◆ Job A ◆
Print, word for word, the part of the passage on the theoretical model that opens with the words containing "Specifically, the theoretical" and closes with "to represent locations?".

━━━━━ Extract to read

5. The theoretical model

The theoretical model is aimed at describing all the items that were selected for this project.


The theoretical model is based on the E/R model, but it extends it with new properties to represent the scenario. In the model one can see the aligned terms described in the prior section “Metadata standard alignment”.


Specifically, the theoretical model must answer the following questions:


Who – people. How to describe people? Which kind of information?

Where – places. With which kind of information do I have to represent locations?

When – dates. In which format do I need to express the notion of time?

What – subjects/concepts. What is the main content of my objects?


The FRBR model (Functional Requirements for Bibliographic Records) is a conceptual entity–relationship model that relates user tasks of retrieval and access in online library catalogues and bibliographic databases from a user’s perspective. It represents a more holistic approach to retrieval and access as the relationships between the entities provide links to navigate through the hierarchy of relationships.


The FRBR model allows us to answer the preceding questions through four levels of representation: work, expression, manifestation , and item.


This is the theoretical model that we created:



This model allows us to answer questions related to our objects.


For example, we can take a random item and see how it works; if we take the map:


1. who = the authors of the map (Rodríguez, Manuel Antonio; Pellicer y Saforcada, Juan Antonio; Sancha, Gabriel de)

2. where = the entity which owns the map (Biblioteca Nacional de España, Los mapas del Quijote, 2005, p. 56)

3. what = the complete name of the map (i.e. Carta Geográfica de los Viajes de don Quijote y Sitios de sus Aventuras)

4. when = the date when the map was created (1798 - 1800)



6. The conceptual model

We created our conceptual model by reusing already existing models which allowed us to answer the four preceding questions. The conceptual model that we created can be seen here.


FOAF = project devoted to linking people and information using the Web.

EAC-CPF = it addresses the description of individuals, families and corporate bodies that create, preserve, use and are responsible for and/or associated with records in a variety of ways.

RDF = it expresses relations between subjects and objects in RDF triples, i.e., predicates. Domain of a property states that any resource that has given property is an instance of the class.

━━━━━━━━━━

◆ Job B ◆
Identify each line of the records that contains the word "Policy", and copy those lines.

━━━━━ Data provided

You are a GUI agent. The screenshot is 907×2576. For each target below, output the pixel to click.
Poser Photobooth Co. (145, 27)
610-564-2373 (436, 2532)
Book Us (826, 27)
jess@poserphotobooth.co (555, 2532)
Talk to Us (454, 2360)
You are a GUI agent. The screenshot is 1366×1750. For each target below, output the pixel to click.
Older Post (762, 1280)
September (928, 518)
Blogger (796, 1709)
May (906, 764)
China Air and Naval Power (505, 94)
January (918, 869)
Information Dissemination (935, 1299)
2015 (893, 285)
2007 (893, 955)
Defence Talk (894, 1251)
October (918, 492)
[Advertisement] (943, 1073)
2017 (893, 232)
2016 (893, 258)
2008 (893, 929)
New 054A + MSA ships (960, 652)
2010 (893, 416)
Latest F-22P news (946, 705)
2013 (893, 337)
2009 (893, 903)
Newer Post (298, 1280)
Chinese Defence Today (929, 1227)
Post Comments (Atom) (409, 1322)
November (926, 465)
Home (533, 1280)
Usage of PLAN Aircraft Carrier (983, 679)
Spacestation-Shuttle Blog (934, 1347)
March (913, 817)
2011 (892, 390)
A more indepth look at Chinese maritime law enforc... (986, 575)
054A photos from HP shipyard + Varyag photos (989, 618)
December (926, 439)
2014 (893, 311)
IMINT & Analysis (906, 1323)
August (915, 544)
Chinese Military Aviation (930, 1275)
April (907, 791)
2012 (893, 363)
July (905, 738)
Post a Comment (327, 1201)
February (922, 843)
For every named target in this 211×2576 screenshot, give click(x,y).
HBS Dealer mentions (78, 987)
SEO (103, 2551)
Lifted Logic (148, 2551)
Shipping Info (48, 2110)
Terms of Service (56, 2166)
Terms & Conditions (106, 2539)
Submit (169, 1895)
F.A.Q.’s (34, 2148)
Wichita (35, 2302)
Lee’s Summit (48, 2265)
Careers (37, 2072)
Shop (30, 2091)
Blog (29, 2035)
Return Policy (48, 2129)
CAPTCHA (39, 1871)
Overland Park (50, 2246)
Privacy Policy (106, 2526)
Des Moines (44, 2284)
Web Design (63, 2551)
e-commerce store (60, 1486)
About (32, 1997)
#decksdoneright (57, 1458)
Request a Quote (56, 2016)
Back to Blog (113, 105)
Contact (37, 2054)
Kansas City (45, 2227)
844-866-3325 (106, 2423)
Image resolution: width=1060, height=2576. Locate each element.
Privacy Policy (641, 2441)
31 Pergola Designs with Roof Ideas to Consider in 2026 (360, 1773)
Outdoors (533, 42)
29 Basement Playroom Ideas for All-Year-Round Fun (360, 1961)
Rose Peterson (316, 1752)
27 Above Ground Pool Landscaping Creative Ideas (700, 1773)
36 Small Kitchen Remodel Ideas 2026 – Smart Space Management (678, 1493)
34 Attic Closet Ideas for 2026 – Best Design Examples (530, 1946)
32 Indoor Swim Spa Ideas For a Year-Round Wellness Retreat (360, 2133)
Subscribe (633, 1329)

━━━━━━━━━━

◆ Problem solution A ◆
Specifically, the theoretical model must answer the following questions:


Who – people. How to describe people? Which kind of information?

Where – places. With which kind of information do I have to represent locations?

◆ Problem solution B ◆
Return Policy (48, 2129)
Privacy Policy (106, 2526)
Privacy Policy (641, 2441)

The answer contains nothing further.